• _Task description_
Rewrite the records below as a JSON list of strings, with one string for each line and any blank lines omitted.

(Stored items)
******************************

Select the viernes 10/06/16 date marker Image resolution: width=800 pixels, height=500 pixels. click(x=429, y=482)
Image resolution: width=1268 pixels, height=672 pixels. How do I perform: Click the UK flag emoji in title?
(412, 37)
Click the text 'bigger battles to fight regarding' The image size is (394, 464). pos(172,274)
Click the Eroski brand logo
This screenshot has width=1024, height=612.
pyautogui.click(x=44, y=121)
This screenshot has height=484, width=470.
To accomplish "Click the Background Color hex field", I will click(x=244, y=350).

******************************

• _Full response_
[
  "Select the viernes 10/06/16 date marker Image resolution: width=800 pixels, height=500 pixels. click(x=429, y=482)",
  "Image resolution: width=1268 pixels, height=672 pixels. How do I perform: Click the UK flag emoji in title?",
  "(412, 37)",
  "Click the text 'bigger battles to fight regarding' The image size is (394, 464). pos(172,274)",
  "Click the Eroski brand logo",
  "This screenshot has width=1024, height=612.",
  "pyautogui.click(x=44, y=121)",
  "This screenshot has height=484, width=470.",
  "To accomplish \"Click the Background Color hex field\", I will click(x=244, y=350)."
]